Aufgaben
A - Welches Gericht hat laut dem Gerichtsbeschluss zur Nichtzulassung der Berufung das Urteil gefällt, gegen das sich die Beschwerde richtet, und an welchem Datum?
B - Gib aus dem Gerichtsbeschluss zur Nichtzulassung der Berufung den Abschnitt wörtlich wieder, der mit den Worten „Außergerichtliche Kosten sind“ beginnt und mit „liegen nicht vor.“ endet.
C - Führe den Gerichtsbeschluss zur Nichtzulassung der Berufung im Anschluss an seinen letzten Satz fort.

Dokumentauszug
※

L 13 AS 5088/09 NZB

Land
Baden-Württemberg
Sozialgericht
LSG Baden-Württemberg
Sachgebiet
Grundsicherung für Arbeitsuchende
Abteilung
13
1. Instanz
SG Freiburg (BWB)
Aktenzeichen
S 15 AS 4140/08
Datum
2. Instanz
LSG Baden-Württemberg
Aktenzeichen
L 13 AS 5088/09 NZB
Datum
3. Instanz
Bundessozialgericht
Aktenzeichen
-
Datum
-
Kategorie
Beschluss
Die Beschwerde der Klägerin gegen die Nichtzulassung der Berufung im Urteil des Sozialgerichts Freiburg vom 1. Oktober 2009 wird zurückgewiesen.

Der Antrag vom 2. Dezember 2009, Prozesskostenhilfe für das Beschwerdeverfahren zu gewähren, wird abgelehnt.

Außergerichtliche Kosten sind nicht zu erstatten.

Gründe:

Die Beschwerde der Klägerin gegen die Nichtzulassung der Berufung im Urteil des Sozialgerichts Freiburg (SG) vom 1. Oktober 2009 ist zulässig (vgl. § 145 Abs. 1 SGG), sie ist jedoch nicht begründet; die Voraussetzungen für eine Zulassung der Berufung liegen nicht vor.

Nach § 144 Abs. 1 Satz 1 Nr. 1 SGG in der hier anwendbaren, ab 1. April 2008 geltenden Fassung bedarf die Berufung der Zulassung, wenn der Wert des Beschwerdegegenstands bei einer Klage, die eine Geld- oder Sachleistung oder einen hierauf gerichteten Verwaltungsakt betrifft, 750,00 EUR nicht übersteigt. Diese Regelung findet nur dann keine Anwendung, wenn die Berufung wiederkehrende oder laufende Leistungen für mehr als ein Jahr betrifft (§ 144 Abs. 1 Satz 2 SGG). Dieser Beschwerdewert wird vorliegend nicht erreicht; der Ausnahmetatbestand des § 144 Abs. 1 Satz 2 SGG liegt nicht vor.

※

Datensatzauszug:
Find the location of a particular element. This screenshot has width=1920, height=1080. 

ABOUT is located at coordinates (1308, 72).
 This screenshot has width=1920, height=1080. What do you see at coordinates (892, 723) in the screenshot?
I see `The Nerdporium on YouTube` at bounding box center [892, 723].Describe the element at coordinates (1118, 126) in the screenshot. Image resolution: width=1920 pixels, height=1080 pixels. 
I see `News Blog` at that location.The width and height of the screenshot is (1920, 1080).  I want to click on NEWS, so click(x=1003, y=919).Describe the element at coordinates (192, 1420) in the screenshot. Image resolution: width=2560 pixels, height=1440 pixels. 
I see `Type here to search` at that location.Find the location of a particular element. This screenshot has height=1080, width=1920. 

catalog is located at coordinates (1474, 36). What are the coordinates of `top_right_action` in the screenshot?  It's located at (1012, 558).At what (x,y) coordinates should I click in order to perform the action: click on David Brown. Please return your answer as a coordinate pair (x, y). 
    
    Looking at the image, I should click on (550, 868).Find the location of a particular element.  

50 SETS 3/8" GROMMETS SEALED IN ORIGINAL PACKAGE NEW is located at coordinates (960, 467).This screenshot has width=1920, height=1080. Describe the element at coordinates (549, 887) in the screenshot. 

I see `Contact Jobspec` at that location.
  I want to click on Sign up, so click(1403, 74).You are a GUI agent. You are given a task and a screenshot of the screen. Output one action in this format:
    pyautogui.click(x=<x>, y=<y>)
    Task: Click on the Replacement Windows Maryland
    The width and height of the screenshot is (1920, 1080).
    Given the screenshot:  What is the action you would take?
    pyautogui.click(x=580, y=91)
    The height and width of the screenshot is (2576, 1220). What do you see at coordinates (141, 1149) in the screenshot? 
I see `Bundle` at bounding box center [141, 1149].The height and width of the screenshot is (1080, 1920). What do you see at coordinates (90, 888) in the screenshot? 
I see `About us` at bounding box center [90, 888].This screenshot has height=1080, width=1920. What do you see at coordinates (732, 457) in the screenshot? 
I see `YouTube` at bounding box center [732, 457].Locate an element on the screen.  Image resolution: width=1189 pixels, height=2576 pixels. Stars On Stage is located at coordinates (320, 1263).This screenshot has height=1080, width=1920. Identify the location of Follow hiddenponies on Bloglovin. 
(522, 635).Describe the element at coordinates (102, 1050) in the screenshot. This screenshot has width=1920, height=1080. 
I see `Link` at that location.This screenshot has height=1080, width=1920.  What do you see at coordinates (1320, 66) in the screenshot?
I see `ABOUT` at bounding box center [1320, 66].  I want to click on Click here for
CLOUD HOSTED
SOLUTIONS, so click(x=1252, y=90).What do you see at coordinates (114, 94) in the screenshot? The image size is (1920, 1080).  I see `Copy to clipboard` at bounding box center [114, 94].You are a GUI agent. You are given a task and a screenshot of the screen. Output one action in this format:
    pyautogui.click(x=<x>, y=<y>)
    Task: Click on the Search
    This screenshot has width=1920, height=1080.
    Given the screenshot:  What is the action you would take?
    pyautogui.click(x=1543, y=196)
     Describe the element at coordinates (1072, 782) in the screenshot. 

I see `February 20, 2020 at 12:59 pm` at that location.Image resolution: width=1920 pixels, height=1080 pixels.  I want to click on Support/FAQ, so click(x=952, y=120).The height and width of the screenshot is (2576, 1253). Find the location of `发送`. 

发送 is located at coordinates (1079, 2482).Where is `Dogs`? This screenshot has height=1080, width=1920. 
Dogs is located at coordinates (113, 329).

※

Schriftliche Antworten
A - Das Sozialgericht Freiburg am 1. Oktober 2009.

B -
Außergerichtliche Kosten sind nicht zu erstatten.

Gründe:

Die Beschwerde der Klägerin gegen die Nichtzulassung der Berufung im Urteil des Sozialgerichts Freiburg (SG) vom 1. Oktober 2009 ist zulässig (vgl. § 145 Abs. 1 SGG), sie ist jedoch nicht begründet; die Voraussetzungen für eine Zulassung der Berufung liegen nicht vor.

C -
Gegenstand des Klageverfahrens S 15 AS 4140/08 war der Bescheid vom 18. Mai 2008 in der Gestalt des Widerspruchsbescheids vom 15. Juli 2008, mit dem die Beklagte Kindergeld, das der 1987 geborenen Tochter der Klägerin gezahlt wurde, als Einkommen in Höhe von 11,73 Euro bei der Klägerin berücksichtigte. Die Tochter erzielte damals Einkommen aus nichtselbständiger Erwerbstätigkeit (683,00 EUR brutto); des Weiteren erhielt sie eine Halbweisenrente über 48,56 Euro sowie Kindergeld über 154,00 Euro. Für die Zeit vom 1. Juli 2008 bis zum 31. Oktober 2008 begehrt die Klägerin über die bewilligten Leistungen in Höhe von monatlich 440,56 EUR hinaus höhere Grundsicherungsleistungen in Höhe von 452,29 EUR. Aus dem klageabweisenden Urteil vom 1. Oktober 2009 ergibt sich für die Klägerin somit keine Beschwer, die den Betrag von über 750,00 EUR erreicht, denn der Wert des Beschwerdegegenstandes beträgt lediglich 46,92 EUR.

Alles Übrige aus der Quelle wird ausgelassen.